**GIVEN PASSAGE**
▼

Before the last Senate recess, Republican leader Mitch McConnell (KY) made an epic demand: No raising the debt limit, unless Congress also agrees on a bipartisan basis to unspecified cuts to Medicare.
The strategy was clear. Republicans in both the House and the Senate are suffering politically back home after having voted for the GOP budget, which would phase out traditional Medicare and replace it with a private insurance system. One way to trigger voter amnesia on that vote, Republicans reason, is to replace it with another vote — a bipartisan vote, with President Obama’s support — to “cut” Medicare.
That would become law, McConnell noted, and thus become the true — and more warranted — focus of voter reaction.
Democrats are biting — but carefully. At a Capitol press conference, Democratic Senate leaders drew a clear line: Medicare cuts can be on the table, but not Medicare benefit cuts.“Three weeks ago Leader McConnell proclaimed he would not support a debt ceiling agreement unless it included cuts to Medicare, but he refused to specify what types of cuts he had in mind beyond the House-passed plan that would end the very program as we know it,” said Sen. Chuck Schumer (D-NY). “So Senator McConnell is saying if he can’t get the full Ryan plan, he at least wants a plan that makes major cuts to seniors’ benefits. Basically he’s saying if he can not dismantle Medicare all at once, he wants to do it in pieces.”
Schumer, joined by Senate Majority Leader Harry Reid (NV) and DSCC chair Patty Murray (WA) said Democrats could support more Medicare savings along the lines of those in President Obama’s health care law — cuts which Republicans attacked to great political advantage during the 2010 midterm campaign. But no benefit cuts.
“If Senator McConnell has other ideas for Medicare in mind, he should say what they are,” Schumer said. “Let’s hear them!”
Now, neither Schumer nor McConnell are negotiating the debt limit deal for their party. But both have clout with their surrogates. House Majority Eric Cantor (R-VA), on the other hand, is negotiating that deal. And he suggested strongly on Monday that benefit cuts won’t be at the top of their list.
“As you know, the health care entitlement area is extremely complex in terms of payment systems, reimbursement systems, delivery incentives, disincentives, and the rest,” he told reporters at his weekly Capitol briefing. “There is plenty of room for savings and accomplishment of efficiency in these programs. So anyone saying that they can’t see anywhere that you can make these government programs more efficient, I just disagree with. And I see the numbers in these discussions. There’s room for us to agree on trillions of dollars of savings.”

▲

**DATASET**
▼

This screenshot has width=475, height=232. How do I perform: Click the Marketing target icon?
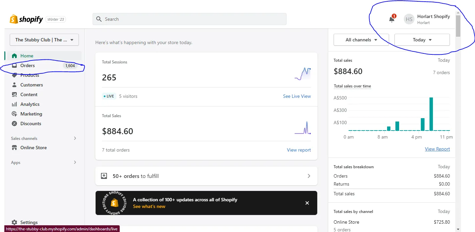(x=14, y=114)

▲
▼

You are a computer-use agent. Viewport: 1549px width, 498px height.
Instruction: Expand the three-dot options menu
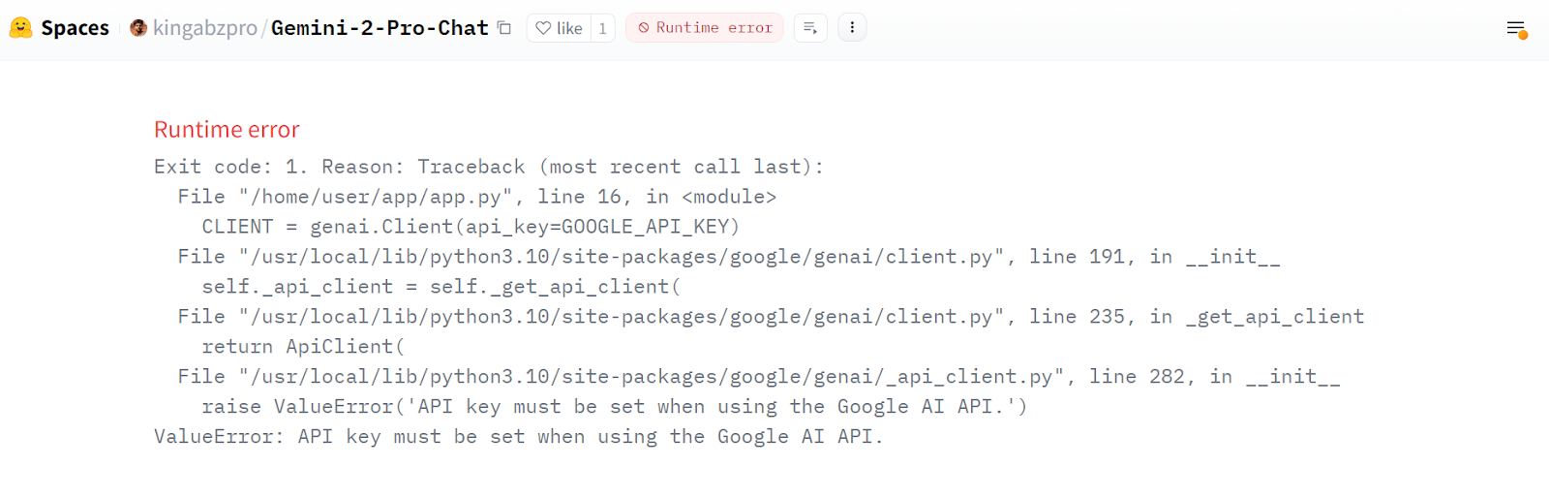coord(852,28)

▲

**WORK INSTRUCTION**
Copy the debt-limit article, beginning at the words "Schumer, joined by" and stopping after "of their list.", but replace "surrogates" with "allies". The data is separate material and unrelated to the debt-limit article.

**RESPONSE BELOW**
Schumer, joined by Senate Majority Leader Harry Reid (NV) and DSCC chair Patty Murray (WA) said Democrats could support more Medicare savings along the lines of those in President Obama’s health care law — cuts which Republicans attacked to great political advantage during the 2010 midterm campaign. But no benefit cuts.
“If Senator McConnell has other ideas for Medicare in mind, he should say what they are,” Schumer said. “Let’s hear them!”
Now, neither Schumer nor McConnell are negotiating the debt limit deal for their party. But both have clout with their allies. House Majority Eric Cantor (R-VA), on the other hand, is negotiating that deal. And he suggested strongly on Monday that benefit cuts won’t be at the top of their list.